Reading text ▸
INTERNATIONAL AGENCY AGREEMENT

          THIS INTERNATIONAL AGENCY AGREEMENT (“Agreement”) is made as of December 15, 2006, by and between Phosphate Chemicals Export Association, Inc., a Delaware non-profit corporation (the “Association”) and PCS Sales (USA), Inc., a Delaware corporation (“Agent”).

Recitals

     A.     The Association has been formed as a non-profit corporation to engage solely in export trade as defined by the act of the U.S. Congress entitled “An Act to Promote Export Trade, and for other Purposes,” approved April 10, 1918, commonly known as the “Webb-Pomerene Act” (hereinafter, the “Act”), as amended, and is governed pursuant to that certain Second Amended and Restated Membership Agreement dated as of January 1, 1995 (the “Membership Agreement”);

     B.     The Association hereby desires to appoint the Agent, and the Agent hereby desires to accept such appointment, as the Association’s independent and, except as set forth in the Membership Agreement, exclusive export marketing agent for Wet Phosphatic Materials, pursuant to the terms and conditions of this Agreement;

          NOW, THEREFORE, in consideration of the mutual covenants and agreements herein contained, it is agreed as follows:

I.      APPOINTMENT AND SCOPE

          1.1      Appointment. Subject to the terms and conditions hereof, the Association hereby appoints Agent, for the term of this Agreement, as its independent and, except as set forth in the Membership Agreement and in the International Agency Agreement between the Association and Mosaic, exclusive export agent for the marketing, solicitation of orders for and freighting of the Wet Phosphatic Materials identified more specifically in Exhibit A hereto attached and incorporated herein by reference (the “Products”). Agent hereby accepts such appointment and agrees to devote its best efforts to the performance of such duties as may be reasonably necessary to promote export trade in Wet Phosphatic Materials.

          1.2      Independent Contractor Status. This Agreement does not constitute a general agency. Agent shall be a legal representative of the Association only for the limited purposes set forth in this Agreement with respect to its responsibilities as export agent for Wet Phosphatic Materials. Agent is not granted and shall not exercise the right or authority to assume or create any obligation or responsibility on behalf of or in the name of the Association. Agent shall take no action which could confer on the Association “permanent establishment” or equivalent status (as defined in any applicable law or income tax treaty) or otherwise subject the Association to income taxation in any country or political subdivision in or for which the Agent has responsibility under this Agreement. Agent shall be responsible for all of its own expenses and employees.

 


 

          1.3      Sales Restrictions.

               A.     Agent agrees not to appoint sub-agents in the sale of Products unless such appointment is approved in writing by the Association.

Information supplied ▸
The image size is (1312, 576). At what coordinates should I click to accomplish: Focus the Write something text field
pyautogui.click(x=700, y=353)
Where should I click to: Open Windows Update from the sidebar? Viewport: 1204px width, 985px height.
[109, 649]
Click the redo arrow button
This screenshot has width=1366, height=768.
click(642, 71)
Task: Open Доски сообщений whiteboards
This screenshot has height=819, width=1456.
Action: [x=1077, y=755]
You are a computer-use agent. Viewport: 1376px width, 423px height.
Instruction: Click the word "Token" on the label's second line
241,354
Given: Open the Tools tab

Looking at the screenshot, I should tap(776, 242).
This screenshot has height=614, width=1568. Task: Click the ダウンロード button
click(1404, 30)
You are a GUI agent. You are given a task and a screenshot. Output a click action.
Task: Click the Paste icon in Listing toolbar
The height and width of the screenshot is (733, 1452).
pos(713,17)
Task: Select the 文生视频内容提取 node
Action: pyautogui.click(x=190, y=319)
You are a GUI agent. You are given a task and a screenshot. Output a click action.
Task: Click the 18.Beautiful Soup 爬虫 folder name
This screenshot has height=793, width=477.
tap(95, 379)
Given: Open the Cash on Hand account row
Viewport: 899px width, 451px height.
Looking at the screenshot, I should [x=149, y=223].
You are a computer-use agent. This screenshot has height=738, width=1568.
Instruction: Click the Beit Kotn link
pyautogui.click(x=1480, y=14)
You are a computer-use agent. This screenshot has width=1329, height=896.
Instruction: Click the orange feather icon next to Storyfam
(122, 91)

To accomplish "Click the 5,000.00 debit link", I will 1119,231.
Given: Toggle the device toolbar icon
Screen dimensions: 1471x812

Exercise instructions ▸
1) Print the passage of the agency agreement that begins at the words "1.3      Sales Restrictions." and stops after "by the Association.".
2) Condense the agency agreement paragraph beginning "1.2 Independent Contractor Status" into a bulleted list that keeps its main facts.
3) Write the next portion of the agency agreement, picking up after its final sentence.
The material placed after the agency agreement was taken from an unrelated source.

The answers ▸
1)
1.3      Sales Restrictions.

               A.     Agent agrees not to appoint sub-agents in the sale of Products unless such appointment is approved in writing by the Association.

2)
- The Agreement does not create a general agency.
- Agent legally represents the Association only for the limited purposes of its role as export agent for Wet Phosphatic Materials.
- Agent has no right or authority to assume or create any obligation or responsibility on behalf of or in the name of the Association.
- Agent must not take any action that could give the Association "permanent establishment" or equivalent status, or otherwise subject it to income taxation, in any country or political subdivision within Agent's responsibility.
- Agent bears all of its own expenses and employees.

3)
               B.     Notwithstanding anything to the contrary in this Agreement, it is understood and agreed that Agent shall have no authority whatsoever to, and shall not (i) sell, accept orders for or contract for the sale of Products on behalf of or as agent of the Association; (ii) establish or purport to establish terms and conditions of sale on behalf of the Association; and/or (iii) sign any contracts, offers or other documents of any kind whatsoever on behalf of the Association or commit or bind, or purport to commit or bind, the Association in any manner.

               C.     Agent acknowledges and agrees that the Association has sole authority to establish the selling price and other terms and conditions respecting all sales of Products by the Association, including, without limitation, to offer to sell, to accept, to reject or cancel in whole or in part any order or proposed order in each case, or sign any contracts, offers or other documents of any kind whatsoever on behalf of the Association or commit or bind or purport to commit or bind the Association in any manner.

               D.     In transmitting any offers to purchase Products from the Association, Agent shall inform prospective purchasers that all terms and conditions of sale, including but not limited to the price, require the written acceptance and approval of the Association.

II.      COMPENSATION

          2.1      Compensation Payable. Subject to the provisions of this Agreement, the Association shall pay Agent a fee for all of Agent’s services pursuant to this Agreement as should be determined by the Board of Directors. Such compensation shall be paid in equal quarterly installments due and payable on the first business day of each calendar quarter during the term hereof.

III.      AGENT’S COVENANTS AND REPRESENTATIONS

          3.1      Sales Promotion . Agent shall use its reasonable efforts to promote the sale and use of Products by all existing and potential customers outside of the United States and Canada.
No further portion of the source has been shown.